START Study material

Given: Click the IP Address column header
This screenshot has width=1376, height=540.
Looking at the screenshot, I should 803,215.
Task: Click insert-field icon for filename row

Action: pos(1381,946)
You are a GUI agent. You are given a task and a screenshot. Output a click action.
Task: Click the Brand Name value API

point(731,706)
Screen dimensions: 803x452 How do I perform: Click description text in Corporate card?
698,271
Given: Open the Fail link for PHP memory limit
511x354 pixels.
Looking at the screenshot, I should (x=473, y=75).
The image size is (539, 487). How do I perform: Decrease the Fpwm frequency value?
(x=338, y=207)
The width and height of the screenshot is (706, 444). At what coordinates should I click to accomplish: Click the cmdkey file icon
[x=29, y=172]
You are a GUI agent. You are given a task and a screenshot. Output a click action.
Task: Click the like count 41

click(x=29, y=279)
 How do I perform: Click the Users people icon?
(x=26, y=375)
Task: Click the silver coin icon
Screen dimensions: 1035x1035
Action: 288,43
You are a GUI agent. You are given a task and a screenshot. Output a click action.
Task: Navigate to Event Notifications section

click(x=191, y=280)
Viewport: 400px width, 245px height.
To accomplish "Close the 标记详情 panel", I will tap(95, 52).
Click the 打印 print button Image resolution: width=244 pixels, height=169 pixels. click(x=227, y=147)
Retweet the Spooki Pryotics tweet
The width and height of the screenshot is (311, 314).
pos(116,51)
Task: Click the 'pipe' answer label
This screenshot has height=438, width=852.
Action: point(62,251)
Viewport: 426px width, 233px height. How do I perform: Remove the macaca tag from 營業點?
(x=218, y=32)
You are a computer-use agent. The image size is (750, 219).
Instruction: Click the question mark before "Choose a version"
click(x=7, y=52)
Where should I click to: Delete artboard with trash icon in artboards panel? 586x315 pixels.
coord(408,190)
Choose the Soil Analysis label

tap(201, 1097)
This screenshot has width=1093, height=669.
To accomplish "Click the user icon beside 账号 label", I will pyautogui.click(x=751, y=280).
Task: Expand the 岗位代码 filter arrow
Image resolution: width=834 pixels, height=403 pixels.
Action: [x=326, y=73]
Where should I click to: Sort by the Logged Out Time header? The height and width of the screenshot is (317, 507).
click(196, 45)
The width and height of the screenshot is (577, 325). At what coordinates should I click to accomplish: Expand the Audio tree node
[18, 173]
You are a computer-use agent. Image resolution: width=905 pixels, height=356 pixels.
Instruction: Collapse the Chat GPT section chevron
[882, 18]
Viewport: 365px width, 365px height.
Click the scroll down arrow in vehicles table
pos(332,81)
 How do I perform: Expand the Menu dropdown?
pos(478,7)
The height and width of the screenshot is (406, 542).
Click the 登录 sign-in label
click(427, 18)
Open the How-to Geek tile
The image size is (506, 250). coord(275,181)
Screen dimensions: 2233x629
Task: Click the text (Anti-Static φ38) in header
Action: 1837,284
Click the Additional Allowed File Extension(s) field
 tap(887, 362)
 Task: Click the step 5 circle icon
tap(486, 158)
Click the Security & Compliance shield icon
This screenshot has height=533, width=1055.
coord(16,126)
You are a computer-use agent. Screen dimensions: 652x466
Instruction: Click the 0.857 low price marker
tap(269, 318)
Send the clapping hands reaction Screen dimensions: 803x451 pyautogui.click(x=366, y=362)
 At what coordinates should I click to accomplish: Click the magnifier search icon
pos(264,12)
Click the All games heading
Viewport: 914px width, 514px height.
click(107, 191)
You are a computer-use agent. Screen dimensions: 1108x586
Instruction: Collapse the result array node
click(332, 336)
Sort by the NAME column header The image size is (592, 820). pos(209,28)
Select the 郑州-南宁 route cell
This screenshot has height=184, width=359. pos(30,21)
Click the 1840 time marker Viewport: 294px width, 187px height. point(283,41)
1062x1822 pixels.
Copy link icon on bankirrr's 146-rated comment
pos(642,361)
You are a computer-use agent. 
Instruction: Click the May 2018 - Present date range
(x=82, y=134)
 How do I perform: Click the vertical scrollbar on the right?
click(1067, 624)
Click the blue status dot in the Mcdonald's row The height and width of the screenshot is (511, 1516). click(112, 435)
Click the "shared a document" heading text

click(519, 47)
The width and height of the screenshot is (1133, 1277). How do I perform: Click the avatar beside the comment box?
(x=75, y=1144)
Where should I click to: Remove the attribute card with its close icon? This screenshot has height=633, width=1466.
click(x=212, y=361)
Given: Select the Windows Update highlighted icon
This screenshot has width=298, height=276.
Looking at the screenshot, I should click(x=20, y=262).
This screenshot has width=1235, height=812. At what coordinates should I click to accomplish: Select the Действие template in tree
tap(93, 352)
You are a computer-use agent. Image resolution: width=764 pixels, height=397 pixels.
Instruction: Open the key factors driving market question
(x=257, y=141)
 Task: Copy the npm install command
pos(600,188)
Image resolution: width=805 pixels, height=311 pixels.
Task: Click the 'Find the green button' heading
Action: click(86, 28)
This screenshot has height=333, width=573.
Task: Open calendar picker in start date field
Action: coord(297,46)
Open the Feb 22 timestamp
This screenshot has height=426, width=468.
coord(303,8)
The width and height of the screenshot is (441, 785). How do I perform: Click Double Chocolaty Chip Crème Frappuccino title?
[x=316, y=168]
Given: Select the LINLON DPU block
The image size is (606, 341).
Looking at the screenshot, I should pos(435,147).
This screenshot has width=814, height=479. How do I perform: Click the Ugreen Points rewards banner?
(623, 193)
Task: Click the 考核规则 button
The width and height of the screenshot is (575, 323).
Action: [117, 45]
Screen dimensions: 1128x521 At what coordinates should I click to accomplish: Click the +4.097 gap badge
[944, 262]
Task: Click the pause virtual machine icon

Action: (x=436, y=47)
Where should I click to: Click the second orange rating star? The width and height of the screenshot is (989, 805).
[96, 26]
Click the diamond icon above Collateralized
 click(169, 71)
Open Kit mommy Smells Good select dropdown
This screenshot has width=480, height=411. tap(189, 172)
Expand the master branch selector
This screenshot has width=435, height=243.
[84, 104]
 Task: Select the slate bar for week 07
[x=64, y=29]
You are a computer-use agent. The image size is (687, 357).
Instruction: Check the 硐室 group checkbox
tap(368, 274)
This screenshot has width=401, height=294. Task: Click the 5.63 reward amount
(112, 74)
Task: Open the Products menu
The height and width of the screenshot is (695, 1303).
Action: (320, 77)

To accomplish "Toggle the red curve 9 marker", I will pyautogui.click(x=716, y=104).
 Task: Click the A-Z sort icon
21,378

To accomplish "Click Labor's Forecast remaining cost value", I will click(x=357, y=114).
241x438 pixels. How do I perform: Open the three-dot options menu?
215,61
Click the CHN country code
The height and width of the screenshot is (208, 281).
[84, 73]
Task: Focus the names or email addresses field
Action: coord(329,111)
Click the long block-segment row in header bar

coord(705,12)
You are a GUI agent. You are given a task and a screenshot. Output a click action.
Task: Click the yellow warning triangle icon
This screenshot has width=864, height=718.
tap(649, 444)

END Study material

▸ **What to work on**
A bare number should be your reply: how many lines in the entries above include the word "will".

▸ **Task output**
4